══ Text passage ══

Well, one possibility would be to go forward by seeing, perhaps if there is some form of unity, whereby what appears to be at one level, for example, action-at-a-distance, if we pulled out our “ether microscope” (we are doing a thought experiment, of course), we could explain many of these things through some lower stuff involving an ether. For example, Weber never rejected the idea of the ether; he postulated that it consisted of very fine charged particles.
Another possibility would be to see if the actions of the ether could themselves be understood as action-at-a-distance.
History is Rewritten
Is this what happened? No, this is not what happened. Something else took place. History was rewritten. We have seen this before, in other disciplines. In fact, it happens in all disciplines.
So this is the way history is understood when one studies science in a typical high school or early university. So James Clerk Maxwell wrote in 1855 on Faraday’s lines of force. He took up the lines of force of Michael Faraday and wrote a paper about it. In 1862, Clerk Maxwell measured the speed of light, seven years after it was estimated by Weber. In 1873, Clerk Maxwell published the first edition of his Treatise on Electricity and Magnetism. In 1876, Heaviside wrote about the telegraph equation, almost twenty years after did Kirchhoff and Weber. With respect to the atom, the discovery of the electron was made by JJ Thomson in 1896, decades after it was predicted by Weber. In 1904, JJ Thomson proposed the plum-pudding model for the atom in 1904. Finally, in 1911, Rutherford conducted his gold-foil experiment, demonstrating the existence of a nucleus. Two years later, in 1913, was presented the Rutherford-Bohr model of the atom, a full sixty years after Wilhelm Eduard Weber’s initial model of the atom. And remember, Weber was predicting the discovery of the atom, while the Rutherford-Bohr model of the atom was developed after it had already been proven that the atom existed, along with a nucleus.

═══
══ Information given ══

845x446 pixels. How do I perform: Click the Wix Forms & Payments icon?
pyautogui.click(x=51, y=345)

═══
══ Information given ══

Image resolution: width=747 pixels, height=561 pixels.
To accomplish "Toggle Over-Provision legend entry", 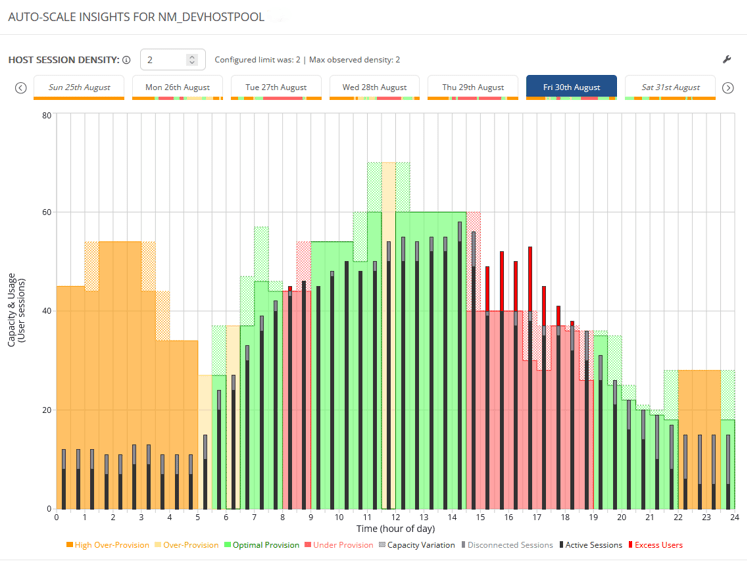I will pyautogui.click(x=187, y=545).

═══
══ Information given ══

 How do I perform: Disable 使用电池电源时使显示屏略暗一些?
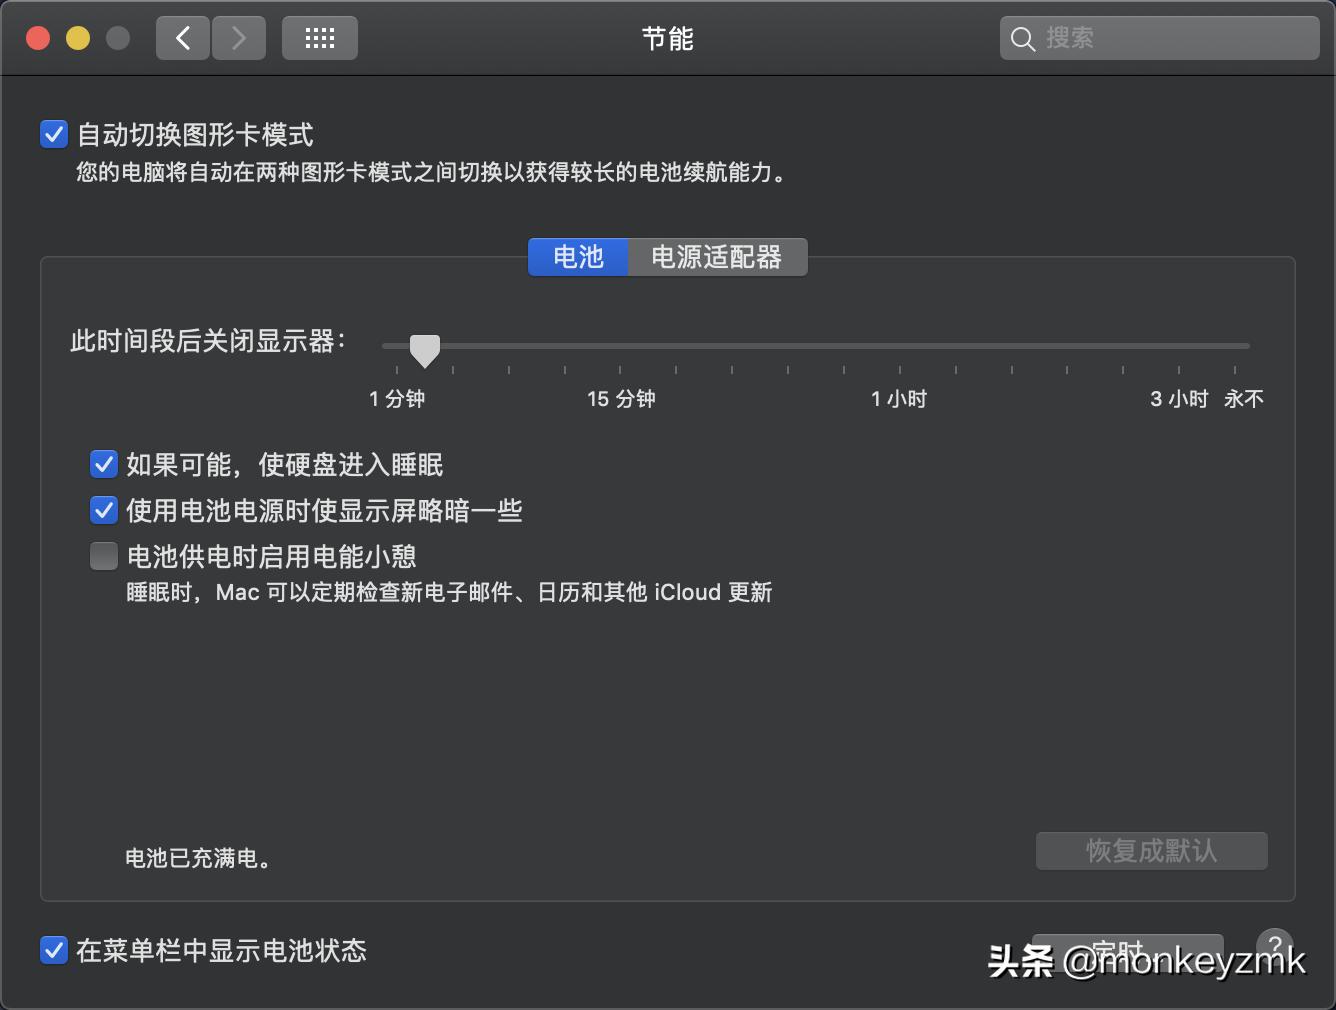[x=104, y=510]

═══

Repeat word for word the part of the text on Weber and the history of science that begins with the words containing "History is Rewritten" and ends with "in all disciplines.". The records are separate from the text and have nothing to do with it.

#### Answer to this exercise
History is Rewritten
Is this what happened? No, this is not what happened. Something else took place. History was rewritten. We have seen this before, in other disciplines. In fact, it happens in all disciplines.